Not a Nice Problem to Have: the weekly challenge 329 task 2

Task 2: Nice Strings:

You are given a string made up of lower and upper case English letters only.

 
Write a script to return the longest substring of the give string which is nice. A string is nice if, for every letter of the alphabet that the string contains, it appears both in uppercase and lowercase.

"[t]his is a very nice day, and we are taking a very nice walk, and you are two very nice young ladies. Oh! it is a very nice word indeed! it does for everything. Originally perhaps it was applied only to express neatness, propriety, delicacy, or refinement—people were nice in their dress, in their sentiments, or their choice. But now every commendation on every subject is comprised in that one word." - Northanger Abbey

As Henry says, there is too much that may be nice. A string of n characters has n(n+1)/2+1 substrings, and checking each substring for niceness is itself O(n), so a brute force approach will be O(n³).

However, checking all substrings with the same starting index together can be done in O(n) time, so overall O(n²) is doable. To do this, track letters found so far that make it not nice (that we've only seen in upper or lower case) and letters that don't (that we've seen in both cases). In pseudocode:

for each index o starting with o₀
    get the character c at index o
    if c is in neither our nice set or not yet nice set
        if c's opposite case is in our not yet nice set,
            remove it from the not yet nice set
            add both cases of c to our nice set
        otherwise, add it to our not yet nice set
    the substring at o₀-o is nice if the not yet nice set is empty
        remember this substring if it is the longest found so far

We initialize our longest found so far to the empty string and do the above over every starting index from 0 to n-1 (starting with empty nice and not yet nice sets for each), and we have our longest nice substring (the first occurring one of that length). In Python (3.13):

def simple_longest_nice_substring(string: str) -> str:
    longest_nice_substring: str = ''
    for starting_index in range(0, len(string)):
        nice: set[str] = set()
        not_yet_nice: set[str] = set()
        for ending_index in range(starting_index, len(string)):
            c: str = string[ending_index]
            if c not in nice and c not in not_yet_nice:
                if c.swapcase() in not_yet_nice:
                    not_yet_nice.remove(c.swapcase())
                    nice.update(c, c.swapcase())
                else:
                    not_yet_nice.add(c)
            if not not_yet_nice and ending_index - starting_index + 1 > len(longest_nice_substring):
                longest_nice_substring = string[starting_index:ending_index+1]
    return longest_nice_substring

I don't see a way to reduce the complexity further (though I'm hoping to see someone else come up with a beautiful one-pass NFA), but we can short circuit things in several ways to make it efficiently O(n²):

• We can add a third, never nice set of characters whose opposite case is not in the string, and when we encounter one, continue the next iteration of the starting index loop after it.
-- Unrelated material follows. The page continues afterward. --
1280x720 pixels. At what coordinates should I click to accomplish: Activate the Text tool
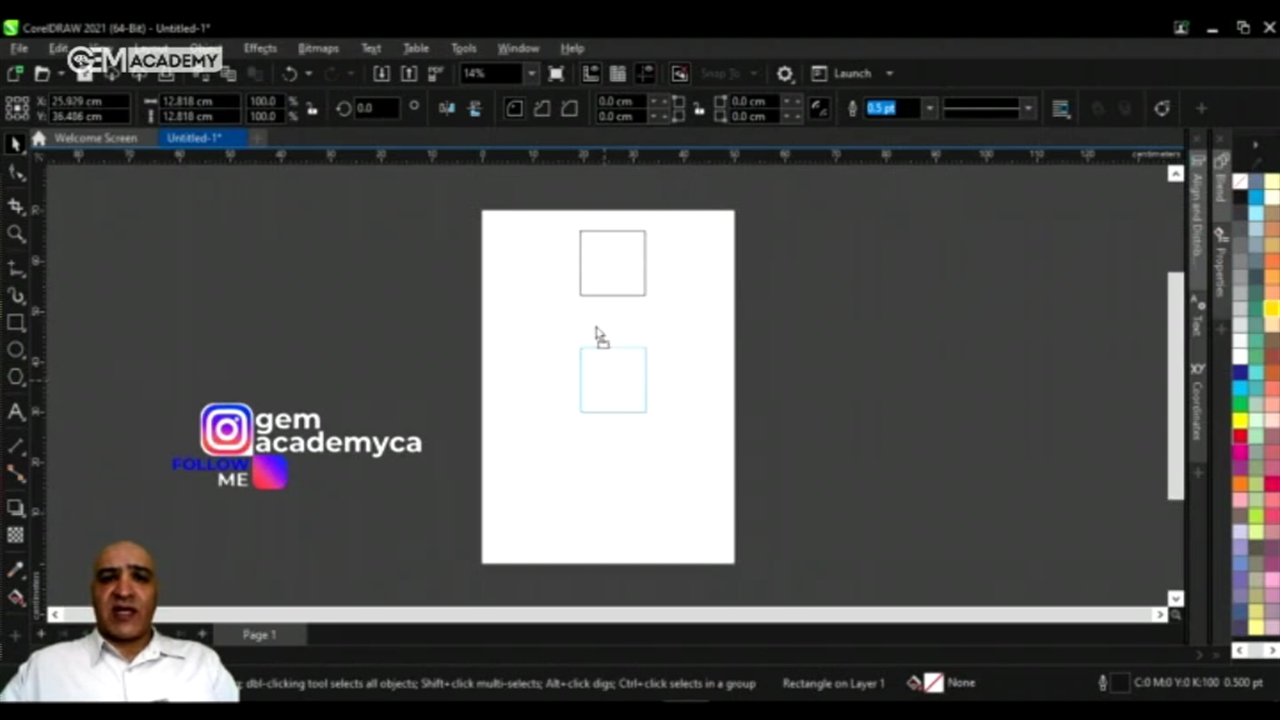(x=16, y=412)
• We can terminate the starting index loop when the remaining string isn't long enough to find a longer nice substring than we have.

• When we start checking a new starting index, we'll immediately look for the first occurrence after it of the opposite case of the starting character. If it's not found, this starting index is a wash, and we can proceed to the next. If it is found, we can check the substring up through it for niceness, and, after populating our nice and not yet nice sets from the substring, begin our ending index loop just after it (since any shorter substring will not be nice).

• When we don't find the opposite case of the starting index character, add that character to the never nice set, since we know no additional nice substrings can exist that contain that character.

• When we get to the end of the string, in the ending index loop, and there were nice strings with this starting index, we know there are no longer nice strings that start at or before the end of the longest of those — if there were, we would have found an even longer nice string. So we can advance our starting index loop to the second character after the last nice string.

In Python:

def longest_nice_substring(string: str) -> str:

    # longest nice substring found so far
    longest_nice_substring: str = ''

    # characters that we know can't form part of a not yet found nice substring
    never_nice: set[str] = set(string) - set(string.swapcase())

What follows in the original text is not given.